2. E ali deplora também que a chanceler alemã se tenha visto reduzida a optar entre as maquinações do seu ministro das Finanças ou as propostas dos governos da França e da Itália, e chega por fim à conclusão dramática de que a Europa, nessa noite, "mudou de natureza". O Governo alemão rompeu com a orientação europeia que marcou toda a sua política externa desde a II Guerra Mundial. E, por isso, o "projeto europeu", "construído com base na diversidade e na solidariedade", está em risco. Um filósofo, compatriota do ex-ministro dos Negócios Estrangeiros alemão e notável "arquiteto" da construção europeia - Jürgen Habermas - confessava por seu turno: "Eu temo que o Governo alemão, incluindo a sua componente social- democrata, tenha jogado fora, numa noite, todo o capital político que uma Alemanha melhor tinha conseguido adquirir ao longo de meio século" ("The Guardian", 16 de julho de 2015).

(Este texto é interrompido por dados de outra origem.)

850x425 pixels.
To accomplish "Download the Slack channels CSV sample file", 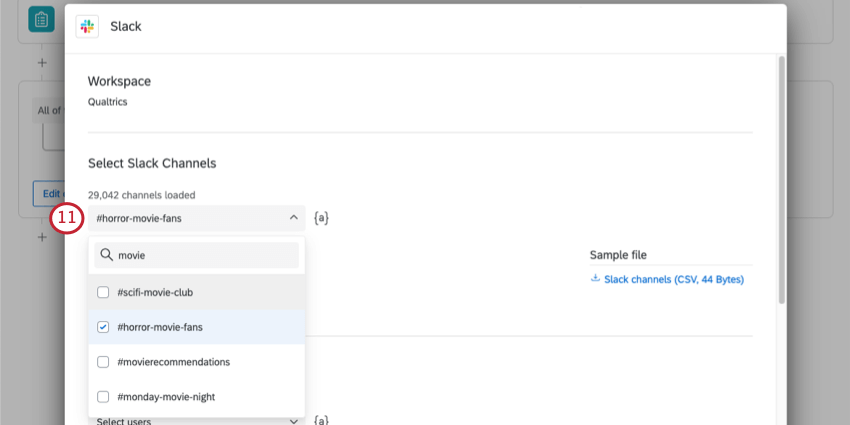I will (673, 279).
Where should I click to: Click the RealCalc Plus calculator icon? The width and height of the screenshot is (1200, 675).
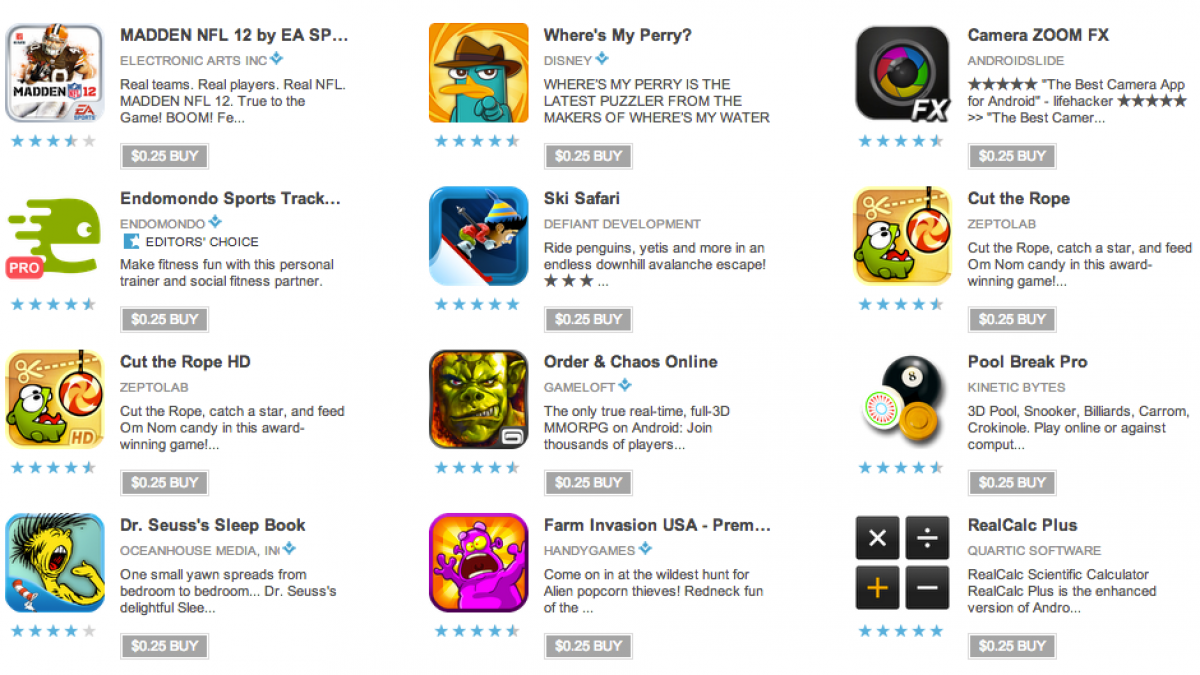903,563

3. A esquerda social-democrata - trabalhistas, democratas, socialistas democráticos - enfrenta hoje o desafio histórico de se reinventar, sob pena de prosseguir no caminho da sua própria extinção. É uma constatação flagrante nos países do sul da Europa que se projeta agora, abertamente, na arena de Bruxelas. Nesse caminho de perdição se inscrevem os episódios de acrobacia pungente a que se viram obrigados, Martin Shultz - o social- democrata que preside ao Parlamento Europeu - e Sigmar Gabriel - o presidente do Partido Social Democrata alemão e vice-chanceler de Angela Merkel. Ao sinal de Wolfgang Schäuble, mal começou a circular o "documento informal" onde este preconizava a "saída voluntária"da Grécia, logo assumiram que se tratava de um facto consumado e apressaram-se a engrossar o coro dos que sempre exigiram a punição exemplar dos esquerdistas gregos, em uníssono com a direita mais dura (representada em Portugal, por Passos Coelho, Maria Luís Albuquerque ou Cavaco Silva). Porém, a reunião dos Socialistas Europeus, convocada de forma a anteceder a cimeira decisiva, iria declarar que a saída da Grécia era inaceitável, trocando assim as voltas a Gabriel e a Schultz que, de novo, se desdobraram em declarações públicas, para afiançar o contrário do que tinham anunciado na véspera. No Parlamento Europeu, entretanto, o primeiro-ministro grego seria recebido com um longo e caloroso aplauso. Na cimeira, os governos de esquerda, da França e da Itália, após cinco meses de comprometido silêncio, ousaram finalmente enfrentar o plano germânico e, embora a troco de uma redação miserável, lavraram o acordo que, momentaneamente, conseguiu travar um desenlace fatal.
4. O que hoje ameaça o projeto europeu não é o radicalismo esquerdista. É a indiferença cínica pelo sofrimento humano, a avidez usurária dos fanáticos da austeridade, o oportunismo dos que se acomodam cobardemente à vontade dos mais fortes. É o próprio projeto europeu que precisa de ser urgentemente resgatado do pântano em que a Europa se transformou às mãos da direita mesquinha e retrógrada que ainda comanda o seu destino. É à esquerda que compete separar as águas e repor os valores do pluralismo político e da diversidade cultural que definem a matriz da construção europeia como um projeto de paz e de solidariedade.